Work item: Exact copy, pictures excluded: print the lines from the one with "This screenshot has height=377, width=750." through the final line of the records.

======== Data ========

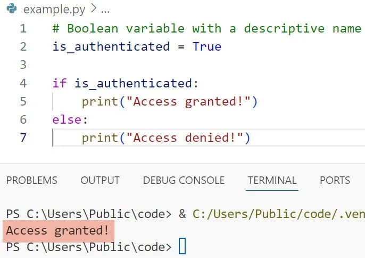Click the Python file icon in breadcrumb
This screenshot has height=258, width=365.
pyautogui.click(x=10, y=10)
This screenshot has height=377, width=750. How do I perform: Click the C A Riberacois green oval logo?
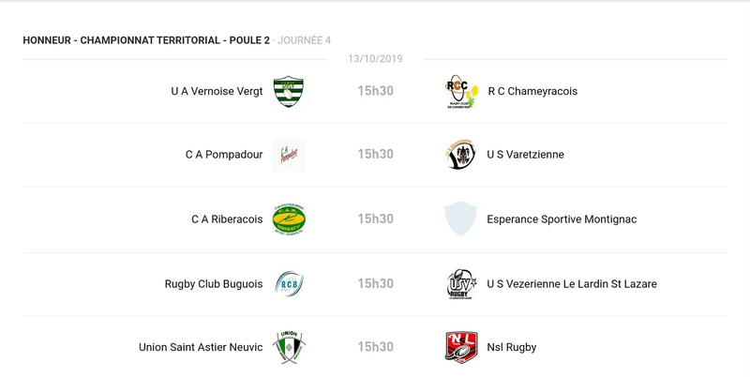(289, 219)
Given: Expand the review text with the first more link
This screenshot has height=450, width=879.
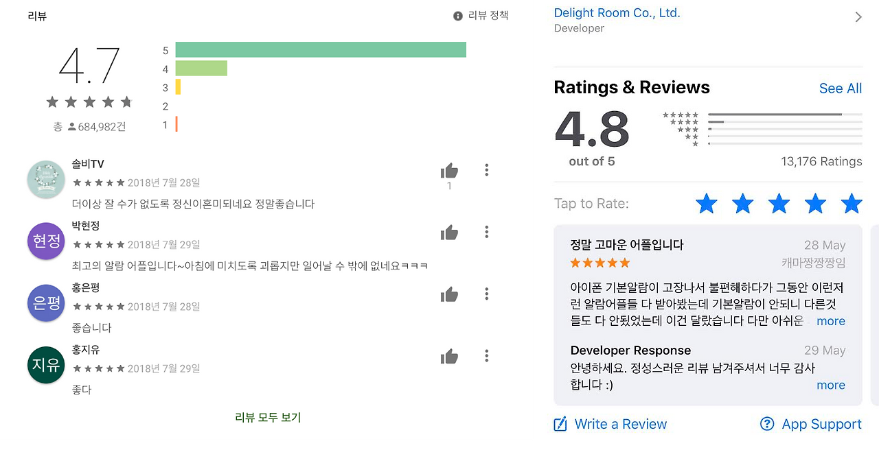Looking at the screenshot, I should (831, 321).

========

Written solution:
This screenshot has height=377, width=750. How do I perform: Click the C A Riberacois green oval logo?
(289, 219)
Given: Expand the review text with the first more link
This screenshot has height=450, width=879.
Looking at the screenshot, I should (831, 321).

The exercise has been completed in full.